### 阅读材料
__________________________________________________

Hbase的完全分布式部署

原创

guojianrui 2014-12-19 17:29:25 博主文章分类：linux实验 ©著作权

©著作权归作者所有：来自51CTO博客作者guojianrui的原创作品，请联系作者获取转载授权，否则将追究法律责任

Hbase的完全分布式部署：

安装Hbase集群需要先安装hadoop，上篇文章已经写过如何部署hadoop集群，直接部署hbase：

hbase版本：hbase-0.94.12

注意：hbase的版本需要与hadoop对应，查看是否对应只需要看hbase-0.94.1/lib/hadoop-core后面的版本号是否与hadoop的版本对应，如果不对应，可以将hadoop下hadoop-core文件复制过来，我就是因为版本不对应造成hbase创建表不成功。

1、解压hbase-0.94.12到/usr/local/下

2、配置hbase-env.sh文件

# vim conf/hbase-env.sh

export JAVA_HOME=/usr/java/jdk                             引用jdk 
export HBASE_CLASSPATH=/usr/local/hadoop-1.2.1/conf        引用hadoop配置目录
export HBASE_MANAGES_ZK=false                              关闭内置zk
export HBASE_HEAPSIZE=1024

3、配置hbase-site.xml文件

<configuration>
  <property>
    <name>hbase.rootdir</name>
   <value>hdfs://hadoop01:9000/hbase</value>
    <description>The directory shared by region servers.</description>
  </property>
  <property>
    <name>hbase.hregion.max.filesize</name>
    <value>1073741824</value>
    <description>
    Maximum HStoreFile size. If any one of a column families' HStoreFiles has
    grown to exceed this value, the hosting HRegion is split in two.

__________________________________________________

### 小任务 1
请把清单中从含有"You are a GUI"的那一行开始、到含有"Open Print Preview"的那一行结束的各行原样照抄出来，首尾两行都要包括。

### 练习数据
__________________________________________________

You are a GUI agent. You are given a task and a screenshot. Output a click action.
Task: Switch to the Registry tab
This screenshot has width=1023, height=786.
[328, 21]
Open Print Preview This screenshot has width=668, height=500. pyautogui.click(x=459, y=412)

__________________________________________________

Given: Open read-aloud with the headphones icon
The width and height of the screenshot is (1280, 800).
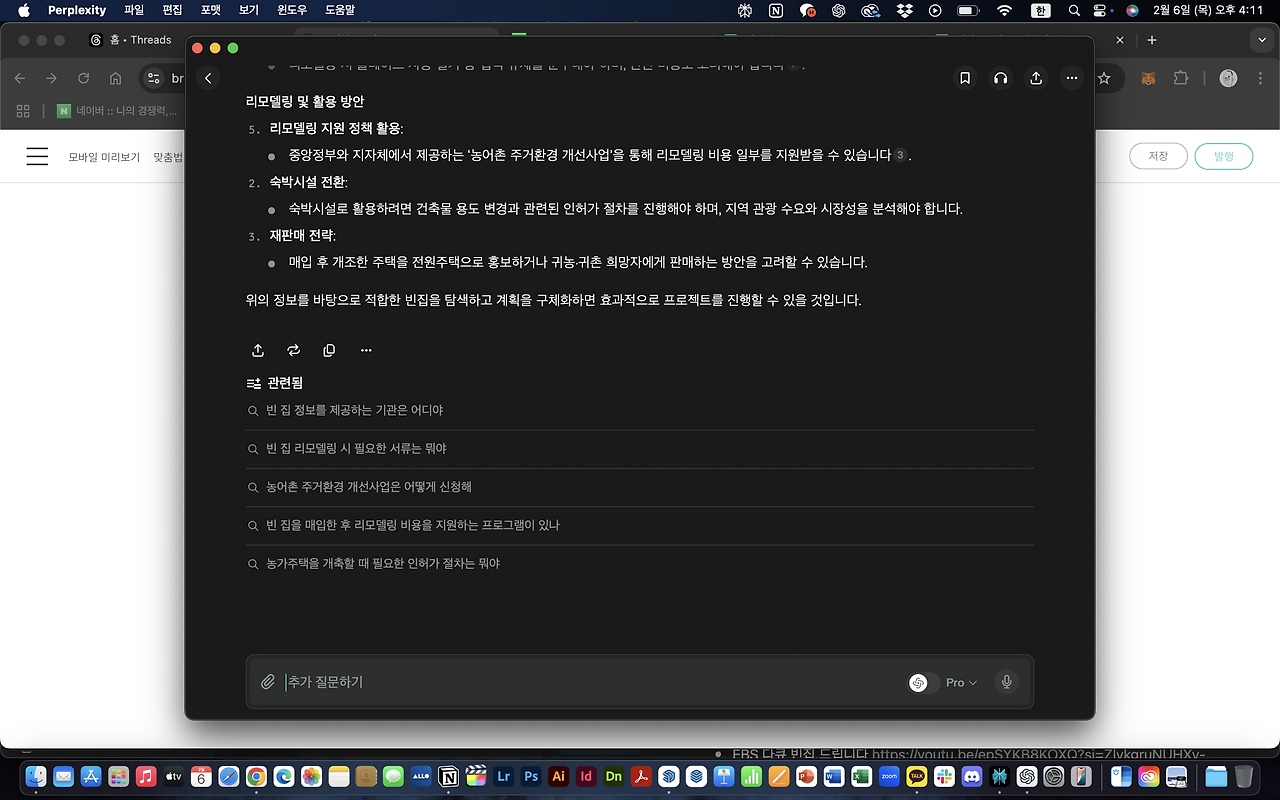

__________________________________________________

### 小任务 2
根据这篇关于HBase完全分布式部署的阅读材料，判断下列说法是否与之相符，每项回答"是"或"否"，并原样引用材料中起决定作用的字句：(a) 文中使用的hbase版本是hbase-0.94.12；(b) hbase-env.sh中的配置启用了内置zk；(c) 安装Hbase集群之前需要先安装hadoop。

### 回答 1
You are a GUI agent. You are given a task and a screenshot. Output a click action.
Task: Switch to the Registry tab
This screenshot has width=1023, height=786.
[328, 21]
Open Print Preview This screenshot has width=668, height=500. pyautogui.click(x=459, y=412)

### 回答 2
(a) 是。"hbase版本：hbase-0.94.12"
(b) 否。"export HBASE_MANAGES_ZK=false"，注明"关闭内置zk"
(c) 是。"安装Hbase集群需要先安装hadoop"